- [Problem statement] In the copy, include every record below exactly as it appears, but no pictures.

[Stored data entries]
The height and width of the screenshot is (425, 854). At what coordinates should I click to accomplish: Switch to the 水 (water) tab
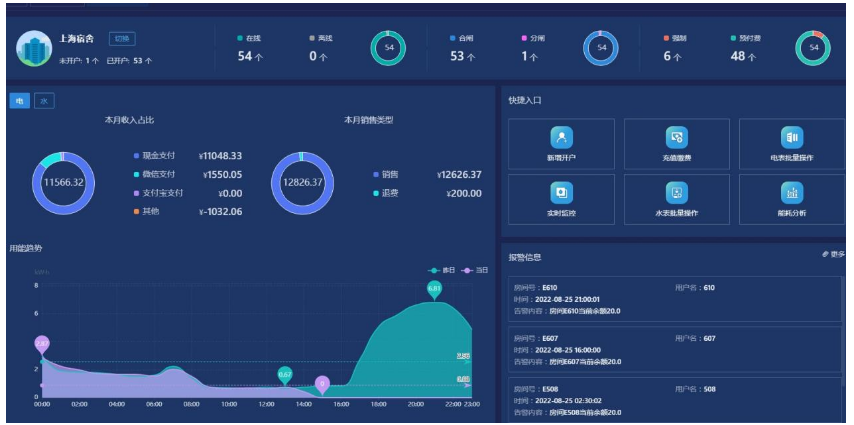coord(44,101)
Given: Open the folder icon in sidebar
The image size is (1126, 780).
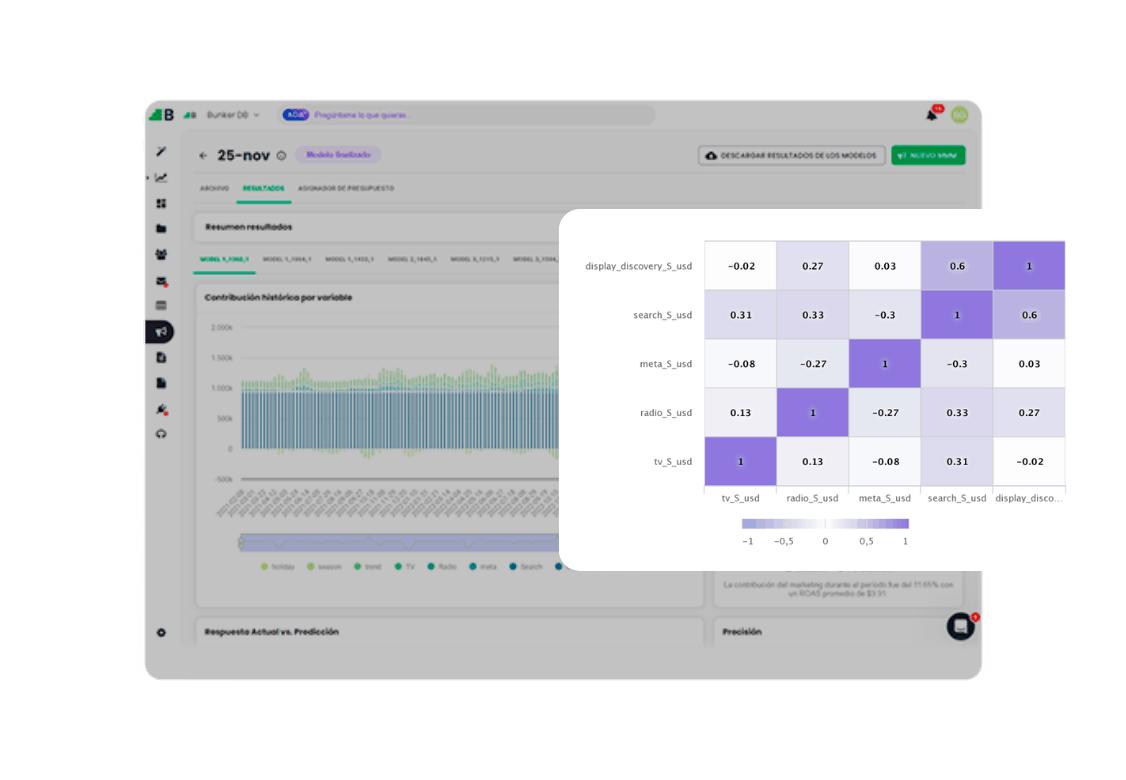Looking at the screenshot, I should point(161,228).
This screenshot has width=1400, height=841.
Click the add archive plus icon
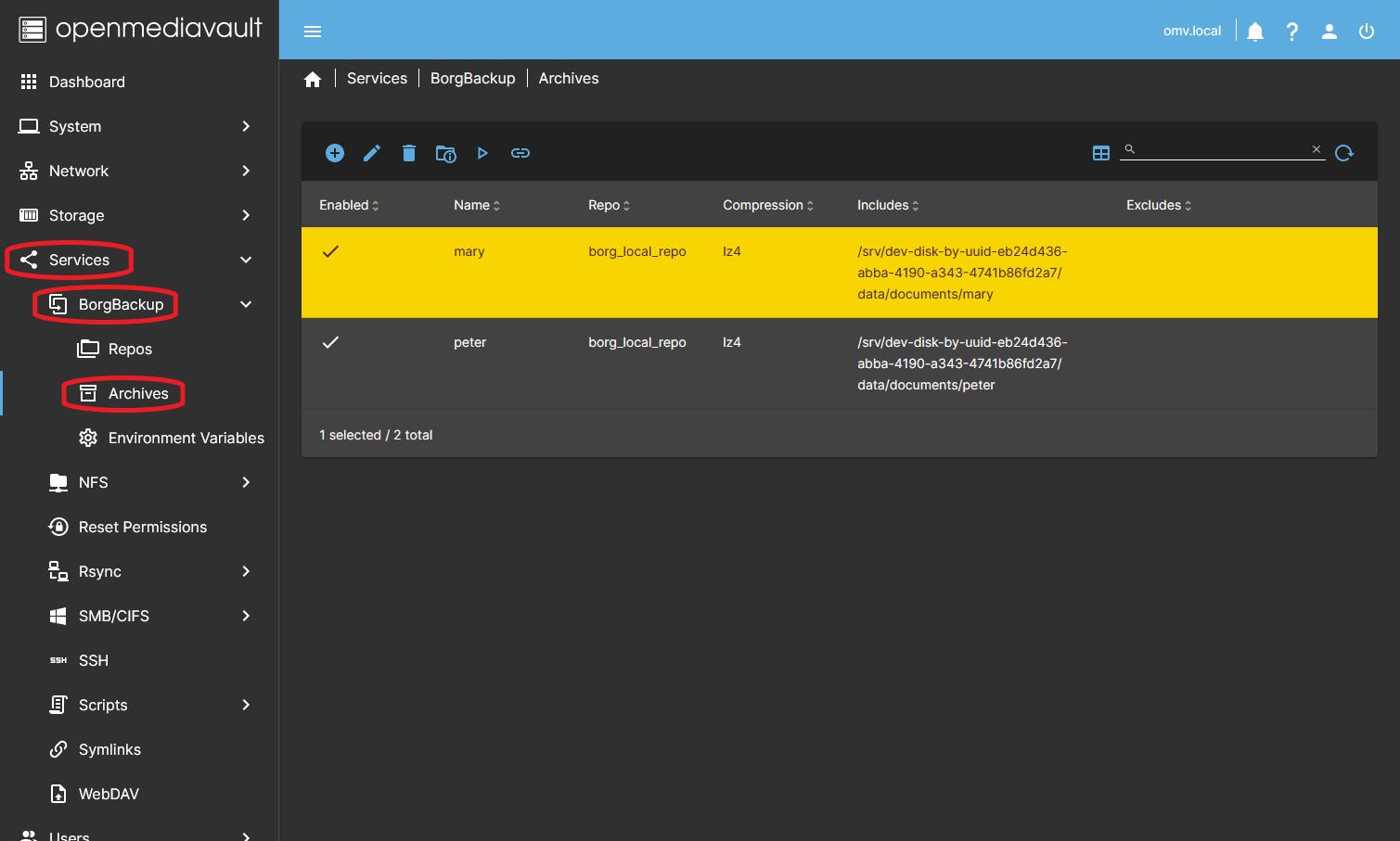(x=335, y=153)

- [Your solution]
The height and width of the screenshot is (425, 854). At what coordinates should I click to accomplish: Switch to the 水 (water) tab
coord(44,101)
Given: Open the folder icon in sidebar
The image size is (1126, 780).
Looking at the screenshot, I should point(161,228).
This screenshot has width=1400, height=841.
Click the add archive plus icon
(x=335, y=153)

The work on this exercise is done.